First of all, redirection from one request to another causes an extra roundtrip to the server (one for the POST request, one for the GET request it redirects to). In this context the roundtrip should be understood as all processing and transmission time that is required and fixed per request, ie. transmission delay, creation and invation of the HTTP handler, opening and closing database connections/transactions, filling ORM caches etc.
If both requests can be handled very quickly by the server this will essentially double the response time. If your roundtrip time is 200ms, using PRG will cause a minimum delay of 400ms between submitting the form and the result page being visible. This issues has to be put in perspective with reality, however. The server will need some time processing both requests, so the percentage of time needed for the roundtrips decreases with the amount of time server processing time takes. The response from the POST itself can be extremely small (few hundred bytes), because only the headers need to be transmitted.

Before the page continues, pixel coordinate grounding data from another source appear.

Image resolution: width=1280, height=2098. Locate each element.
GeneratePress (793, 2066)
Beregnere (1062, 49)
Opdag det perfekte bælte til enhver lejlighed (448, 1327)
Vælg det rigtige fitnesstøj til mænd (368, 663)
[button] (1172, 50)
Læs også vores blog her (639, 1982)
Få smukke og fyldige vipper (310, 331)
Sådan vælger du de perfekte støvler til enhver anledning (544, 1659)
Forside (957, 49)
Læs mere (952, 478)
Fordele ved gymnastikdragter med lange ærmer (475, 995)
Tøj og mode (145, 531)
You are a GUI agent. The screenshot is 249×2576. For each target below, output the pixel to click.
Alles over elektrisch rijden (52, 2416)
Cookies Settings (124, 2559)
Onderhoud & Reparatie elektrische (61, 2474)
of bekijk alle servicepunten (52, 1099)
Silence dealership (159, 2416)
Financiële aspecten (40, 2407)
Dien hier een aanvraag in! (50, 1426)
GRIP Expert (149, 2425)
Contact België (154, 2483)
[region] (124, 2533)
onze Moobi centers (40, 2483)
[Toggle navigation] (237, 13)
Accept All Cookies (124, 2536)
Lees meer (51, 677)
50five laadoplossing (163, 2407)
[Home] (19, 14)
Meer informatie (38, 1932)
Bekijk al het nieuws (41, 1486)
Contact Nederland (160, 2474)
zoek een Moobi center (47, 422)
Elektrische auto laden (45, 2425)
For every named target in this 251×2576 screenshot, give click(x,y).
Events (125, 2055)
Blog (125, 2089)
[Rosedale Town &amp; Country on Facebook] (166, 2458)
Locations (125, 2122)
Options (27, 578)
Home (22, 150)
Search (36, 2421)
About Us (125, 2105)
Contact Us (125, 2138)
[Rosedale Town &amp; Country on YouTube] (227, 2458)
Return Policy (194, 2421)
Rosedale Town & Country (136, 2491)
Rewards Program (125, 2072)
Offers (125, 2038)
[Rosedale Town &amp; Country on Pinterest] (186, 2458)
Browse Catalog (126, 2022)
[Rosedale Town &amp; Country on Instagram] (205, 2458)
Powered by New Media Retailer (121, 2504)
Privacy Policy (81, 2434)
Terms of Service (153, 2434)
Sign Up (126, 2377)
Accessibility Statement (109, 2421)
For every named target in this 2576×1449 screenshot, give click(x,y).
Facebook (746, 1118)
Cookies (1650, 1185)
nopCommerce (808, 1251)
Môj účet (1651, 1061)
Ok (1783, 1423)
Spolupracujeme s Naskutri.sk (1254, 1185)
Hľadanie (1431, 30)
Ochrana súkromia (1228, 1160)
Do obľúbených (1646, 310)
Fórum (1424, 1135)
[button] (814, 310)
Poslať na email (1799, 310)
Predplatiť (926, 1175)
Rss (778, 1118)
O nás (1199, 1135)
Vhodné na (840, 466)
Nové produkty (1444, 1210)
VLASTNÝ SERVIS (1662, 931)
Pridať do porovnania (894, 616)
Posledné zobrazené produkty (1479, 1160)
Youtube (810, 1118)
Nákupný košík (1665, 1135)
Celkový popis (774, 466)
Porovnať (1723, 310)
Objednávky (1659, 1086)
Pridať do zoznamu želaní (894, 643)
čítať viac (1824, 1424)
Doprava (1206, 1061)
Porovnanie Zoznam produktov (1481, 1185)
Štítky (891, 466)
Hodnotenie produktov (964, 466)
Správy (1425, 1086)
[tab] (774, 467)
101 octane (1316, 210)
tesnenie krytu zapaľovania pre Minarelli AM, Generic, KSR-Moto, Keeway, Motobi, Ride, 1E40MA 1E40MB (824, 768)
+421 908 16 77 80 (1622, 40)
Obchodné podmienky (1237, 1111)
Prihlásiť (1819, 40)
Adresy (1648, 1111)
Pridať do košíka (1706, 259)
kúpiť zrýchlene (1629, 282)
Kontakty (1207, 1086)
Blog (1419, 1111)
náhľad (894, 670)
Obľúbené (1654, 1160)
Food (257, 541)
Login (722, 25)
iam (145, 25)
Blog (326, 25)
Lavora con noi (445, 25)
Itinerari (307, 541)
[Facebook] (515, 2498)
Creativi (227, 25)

In practice I haven't noticed a real performance problem with PRG. A slow app will stay slow, a fast one won't truly suffer from the extra roundtrip. And besides, if you replace POSTs by GETs where appropriate the effect of PRG will be even less noticeable.
The problem with ASP.NET WebForms
Now that you know about POST-Redirect-GET you are of course eager to use it (at least I hope I could convince you). But as an ASP.NET WebForms developer you will soon run into problems: ASP.NET WebForms is fundamentally based on POSTs to the server. In essence, all ASP.NET web pages are wrapped in one huge <form> element with "method" set to "POST". Whenever you click a button, you essentially POST all form fields to the server. Of course you can redirect from a Button.Click handler. If you do so, you're applying PRG. At the same time you're working quite against the WebForms philosophy, especially the ViewState (which will get lost as soon as you redirect), which will force you to rethink a lot of your application logic. And if you don't rely on all this postback behaviour inherent to ASP.NET WebForms you might as well ask why you're using WebForms in the first place.
This makes clear why a lot of developers (including me) think that WebForms are inherently "broken" (viewstate, ubiquitous postbacks and the hard-to-mock HttpContext are just a few reasons). If you share these concerns but like .NET just as I do, you might want to look at alternate .NET based web frameworks such as Castle MonoRail or ASP.NET MVC.
PRG and AJAX
In situations where you use AJAX the whole PRG issue becomes a new story. AJAX responses don't appear in the history, you wouldn't want to bookmark them and refreshing a web page does not re-issue any AJAX requests (except those fired on page load). Therefore I have no problem with returning entitiest (HTML fragments, JSON, XML) from AJAX POSTs - PRG is not of much use here.
To conclude this article here's a list of some basic rules that have been useful to me:
- Use POST-Redirect-GET whenever you can, that is: whenever you process a POST request on the server, send a redirect to a GETtable resource as response. It's applicable in almost all cases and will make your site much more usable for the visitor
- Don't POST what you can GET. If you only want to retrieve a parameterised resource it might be completely suitable to use a GET request with query string parameters. Google is a good example. The start page contains a simple form with a single text field to enter the search terms. Submitting the form causes a GET to /search with the search terms passed as the query string parameter q. This can be easily done by providing method="GET" on the <form> element (or just leave out the method attribute, as GET is the default).
- POST requests from AJAX are allowed to return entities directly as they don't suffer from the problems like "full" POSTs.